▸ Selection:
>> begin

I believe that Scott goes everyday into his study looking, trying to restore that beauty, seeking it inside and outside of us all. I suspect he spends little to no time assessing his competence "to restore it." Somehow it calls to him, elusive but real, and he responds to its call, pursuing it, eschewing doubts and distractions as best he can, and looking to find it and render it--the truthful beauty that must reflect the "rift in the human soul/ which was not constructed to belong entirely to the earth." As if that's all he can do.

Which brings us back to "Blue Departure." Are the two human figures lovers, or male and female aspects of "something" separating or uniting, creating or destroying? Is the bird, having mastered them, fading and depleted? Which one or two have birthed the other(s)? Should we be thinking of them as a trinity, and toward what end? But that's just it: there doesn't seem to an end: the three seem linked eternally. But where are they?

"The Gold is Within"
So many questions --and also so many  Scott Ketcham paintings that include or suggest birds in their content. Even as I sit at my dining room table writing this post, I'm looking at the painting you see on the left, entitled "The Ancient Inside."  Here the bird is inside of a figure who's probably female--but perhaps not. This painting represents an instance when the title Scott gave the painting helped me to interpret, or to begin to: does that bird inspire or lift up, or does it burden, control, overmaster the figure whose feelings remain mysterious to us? And does "Ancient" mean very old in the sense of antiquated, or of eternal? I think the latter. "The Gold Within," a later painting to the above right, suggests by its name that this inner "being"--here detectable as a human face--is positive and welcome. I'm intrigued by the feathery, wing-like quality of the figure's right side. The title provides another hint and potential puzzle: "Gold" and "God" are just one letter apart. Is that inner gold the divine spark that Jewish and other religious thought places within each one of us, or is it a more personalized essential self?


"Blue Annunciation"
"Bird Call"
And there are other bird paintings from earlier years. Does the figure in "Blue Annunciation" announce herself, or is she the Gabriel figure who comes to announce another's message? And in "Bird Call," is the figure calling the birds, or being called upon by them? Despite the birds' swirling flight and their shadowy translucence that recalls the murderous birds in Hitchcock's "The Birds," the flgure appears calm, deferential, and engaged--a partner in whatever is transpiring.


"Landed Like Icarus"
I was already thinking of Icarus when I came upon a painting on Scott's web site that I didn't remember ever having seen before. "Landed LIke Icarus" captures the violence of Icarus' plunge. Were Scott's painting literal, Icarus would have been depicted without wings because the sun would have melted the wax that held them fast. But Scott's Icarus remains winged--and now that I look closely at it again, I begin to wonder if this is in fact a painting of a dead bird that has simply reminded Scott of Icarus. In all the years I've been with Scott, he's often photographed dead animals we've come upon in natural settings. (Doesn't everybody?)  Regardless of how human his subject is in this painting, Scott has blended the human and avian and suggested that efforts to soar and to fly are always fraught with risk. Death is brutal and beautiful here: feathered yet final, intense yet soft. And birds must fly: that's what they do.

>> end

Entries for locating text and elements
>> begin

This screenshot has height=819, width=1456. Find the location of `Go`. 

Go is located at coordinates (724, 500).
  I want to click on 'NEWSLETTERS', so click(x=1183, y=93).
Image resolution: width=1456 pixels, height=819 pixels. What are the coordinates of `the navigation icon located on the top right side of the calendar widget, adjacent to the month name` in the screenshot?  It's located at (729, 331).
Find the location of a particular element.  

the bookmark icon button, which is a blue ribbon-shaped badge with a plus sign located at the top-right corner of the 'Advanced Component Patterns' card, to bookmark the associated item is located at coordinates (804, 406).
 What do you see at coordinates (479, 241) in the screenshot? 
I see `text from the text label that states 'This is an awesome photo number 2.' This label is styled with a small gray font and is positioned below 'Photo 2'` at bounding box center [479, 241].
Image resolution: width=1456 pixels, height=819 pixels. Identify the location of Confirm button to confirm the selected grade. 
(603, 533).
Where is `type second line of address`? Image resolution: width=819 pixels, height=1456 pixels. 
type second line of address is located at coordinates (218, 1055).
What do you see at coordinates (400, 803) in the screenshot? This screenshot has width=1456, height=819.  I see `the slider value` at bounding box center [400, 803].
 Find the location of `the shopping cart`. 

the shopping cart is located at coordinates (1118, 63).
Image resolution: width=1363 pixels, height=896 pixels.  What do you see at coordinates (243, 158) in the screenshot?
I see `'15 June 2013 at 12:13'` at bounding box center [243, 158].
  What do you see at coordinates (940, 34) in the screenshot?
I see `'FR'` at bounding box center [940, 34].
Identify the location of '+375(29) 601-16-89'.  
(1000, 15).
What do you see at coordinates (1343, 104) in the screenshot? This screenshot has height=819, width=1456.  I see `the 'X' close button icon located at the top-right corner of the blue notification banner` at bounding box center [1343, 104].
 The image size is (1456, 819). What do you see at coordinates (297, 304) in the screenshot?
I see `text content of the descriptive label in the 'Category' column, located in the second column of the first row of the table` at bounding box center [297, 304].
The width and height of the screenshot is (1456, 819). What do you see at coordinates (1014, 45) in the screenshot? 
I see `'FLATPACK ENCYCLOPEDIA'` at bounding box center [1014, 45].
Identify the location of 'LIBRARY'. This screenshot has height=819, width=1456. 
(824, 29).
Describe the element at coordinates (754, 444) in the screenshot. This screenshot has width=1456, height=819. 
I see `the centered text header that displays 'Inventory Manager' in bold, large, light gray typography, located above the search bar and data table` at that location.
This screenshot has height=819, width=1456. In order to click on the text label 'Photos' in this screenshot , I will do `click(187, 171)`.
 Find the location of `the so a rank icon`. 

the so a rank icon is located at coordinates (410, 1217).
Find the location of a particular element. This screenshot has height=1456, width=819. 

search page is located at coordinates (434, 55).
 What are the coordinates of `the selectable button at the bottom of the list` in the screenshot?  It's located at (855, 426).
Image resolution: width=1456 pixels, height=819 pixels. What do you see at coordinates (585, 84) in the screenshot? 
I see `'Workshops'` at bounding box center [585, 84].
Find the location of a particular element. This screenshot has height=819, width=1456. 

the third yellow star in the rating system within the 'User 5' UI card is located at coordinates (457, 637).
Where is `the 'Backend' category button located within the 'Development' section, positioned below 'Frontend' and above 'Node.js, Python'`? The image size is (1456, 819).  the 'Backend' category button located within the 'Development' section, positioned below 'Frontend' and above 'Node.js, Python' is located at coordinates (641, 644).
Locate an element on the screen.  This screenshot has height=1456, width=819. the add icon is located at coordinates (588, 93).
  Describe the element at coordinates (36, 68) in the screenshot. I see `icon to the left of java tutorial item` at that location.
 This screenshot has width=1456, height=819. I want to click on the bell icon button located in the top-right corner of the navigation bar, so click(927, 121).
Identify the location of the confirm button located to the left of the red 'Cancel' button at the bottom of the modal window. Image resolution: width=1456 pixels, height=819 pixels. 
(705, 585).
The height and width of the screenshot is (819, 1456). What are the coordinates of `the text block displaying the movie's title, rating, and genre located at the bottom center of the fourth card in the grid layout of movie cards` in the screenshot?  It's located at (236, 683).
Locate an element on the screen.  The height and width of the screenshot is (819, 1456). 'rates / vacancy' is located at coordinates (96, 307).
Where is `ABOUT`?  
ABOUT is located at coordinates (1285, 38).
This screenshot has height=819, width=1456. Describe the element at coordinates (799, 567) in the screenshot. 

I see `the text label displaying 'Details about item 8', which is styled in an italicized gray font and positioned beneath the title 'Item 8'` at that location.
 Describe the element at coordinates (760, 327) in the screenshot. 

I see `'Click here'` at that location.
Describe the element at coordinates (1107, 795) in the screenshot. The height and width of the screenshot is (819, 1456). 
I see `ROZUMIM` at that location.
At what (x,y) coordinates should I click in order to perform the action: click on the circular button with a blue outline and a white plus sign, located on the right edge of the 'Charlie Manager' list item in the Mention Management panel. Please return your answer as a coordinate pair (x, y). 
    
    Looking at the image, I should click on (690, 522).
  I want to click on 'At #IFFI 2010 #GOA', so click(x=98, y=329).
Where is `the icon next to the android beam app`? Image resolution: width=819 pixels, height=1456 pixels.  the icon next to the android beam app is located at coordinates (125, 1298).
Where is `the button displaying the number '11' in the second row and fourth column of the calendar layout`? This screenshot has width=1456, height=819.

>> end

▸ Set tasks:
A - In the essay on Scott Ketcham's paintings, which painting is the writer looking at while writing the post?
B - Please reproduce the records from the line with "element. This screenshot has height=819, width=1456." up to and including the line with "coordinates (641, 644).".
These records have no connection to the essay on Scott Ketcham's paintings.

▸ Expected outputs:
A - "The Ancient Inside."

B -
Find the location of a particular element. This screenshot has height=819, width=1456. 

the third yellow star in the rating system within the 'User 5' UI card is located at coordinates (457, 637).
Where is `the 'Backend' category button located within the 'Development' section, positioned below 'Frontend' and above 'Node.js, Python'`? The image size is (1456, 819).  the 'Backend' category button located within the 'Development' section, positioned below 'Frontend' and above 'Node.js, Python' is located at coordinates (641, 644).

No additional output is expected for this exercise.